But "those people" are out there, and they are legion.

Kase Im Licht
Jan 26, 2001
A friend of mine has been doing family law for about 3 years now and she's pretty happy. She doesn't seem to get too much of the really nasty kid stuff. Maybe that comes from practicing in a fairly wealthy area with an established firm that can select what cases they take. She did have a crazy opposing pro se who sent her emails about how he knows where she lives.
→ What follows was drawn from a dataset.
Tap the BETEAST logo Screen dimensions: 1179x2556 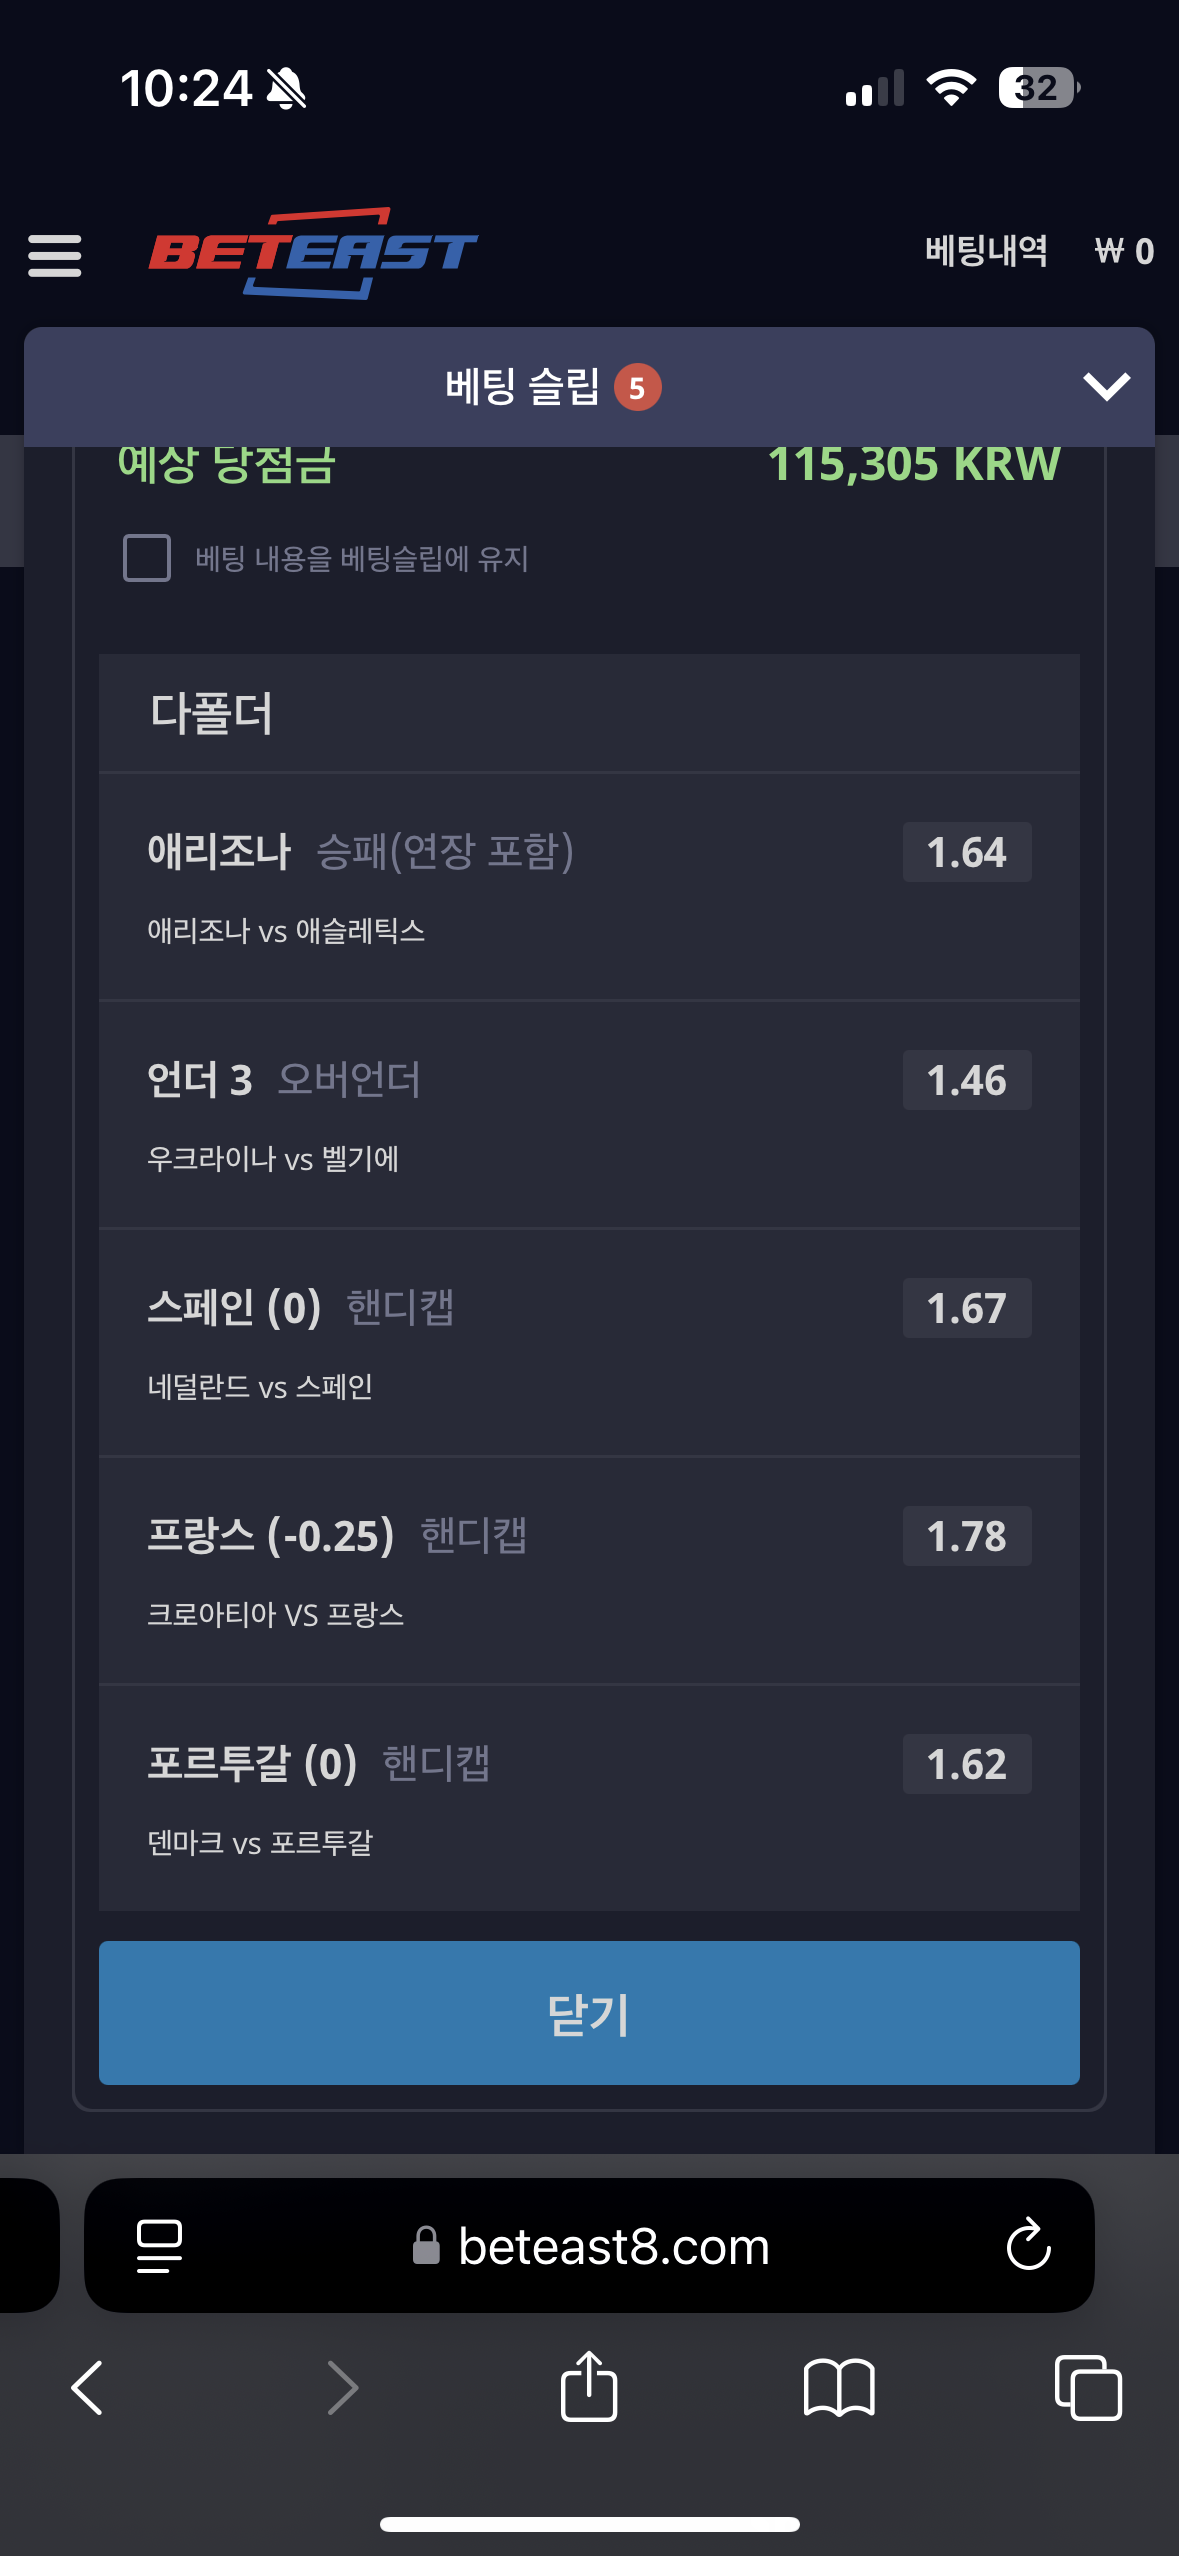coord(313,253)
She seems to enjoy the litigation aspects of it, being smarter than the other side and using that to gently caress them over in noticeable and satisfying ways. Lots of dumb family law attorneys practicing out there too it seems like. She regularly has stories of winning arguments that she thought she had no chance at until the other lawyer did something retarded. (If you practice in a jurisdiction with a criminal adultery statute, you should probably be aware of the 5th amendment implications)

Phil Moscowitz
Feb 19, 2007

If blood be the price of admiralty,
Lord God, we ha' paid in full!
Here's a great job listing on Tulane's career services listserv

quote:

Pro se litigant needs recent JD not yet licensed to do research for various civil cases. Can only afford $10/hr. Access to legal search engine like Lexis required.

Thanks Tulane! $150,000 gets you $10/hr (as long as your free Lexis account lasts!)

Solomon Grundy
Feb 10, 2007

Born on a Monday

Kase Im Licht posted:

Lots of dumb family law attorneys practicing out there too it seems like.
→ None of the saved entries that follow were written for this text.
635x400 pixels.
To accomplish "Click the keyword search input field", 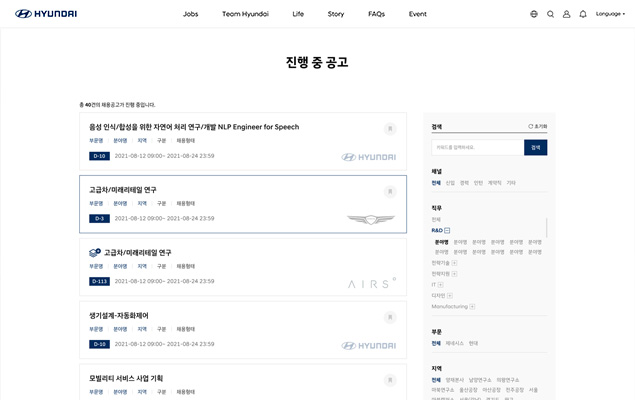I will [x=477, y=147].
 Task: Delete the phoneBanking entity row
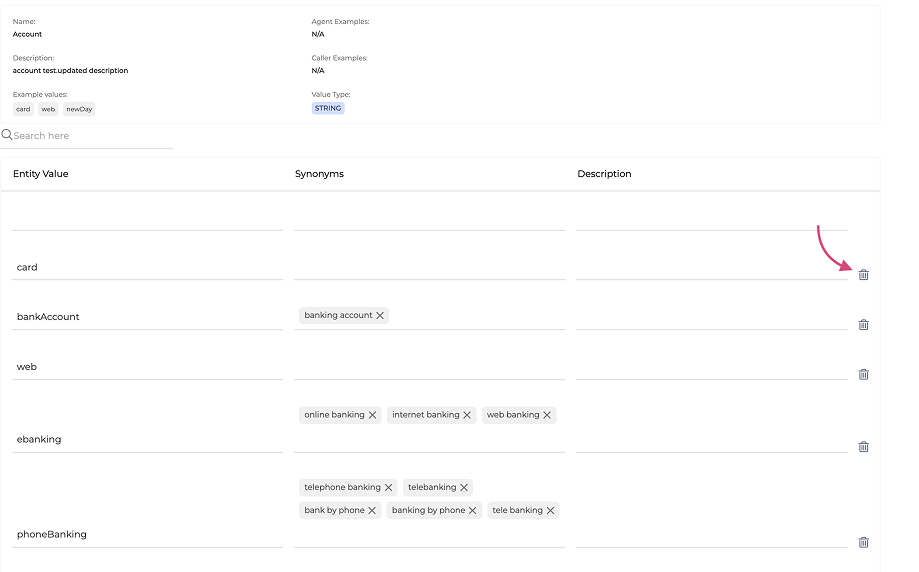tap(863, 543)
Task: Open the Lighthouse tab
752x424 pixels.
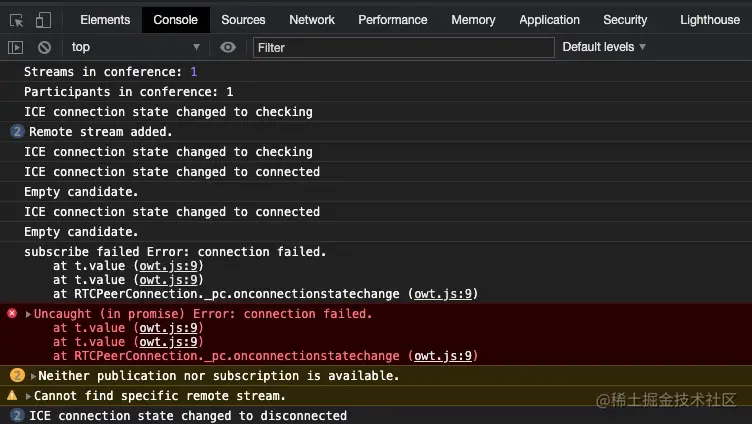Action: (710, 20)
Yes. The family law field self-selects for personality disorders and lack of intelligence. No offense, Echopapa. I am assuming that you have a personality disorder.

Kase Im Licht
Jan 26, 2001
How should I account for 2 years of doc review on my resume?

I've gotten too used to just using it for applying to doc review projects. Even when I've applied for permanent jobs, the format is still too based around highlighting doc review experience, with every separate project given its own line with firm name, any special position held (privilege review, team leader, QC team), and the dates for that individual project. With about 8 projects I put on there, that is taking up a lot of space. I could just leave a general entry about being a contract attorney, but I've had some fairly long projects at top firms, and some experience being slightly more than a regular coder. Its not much, but I'd at least like employers to know that while I'm a gently caress up in general, I'm not a gently caress up contract attorney.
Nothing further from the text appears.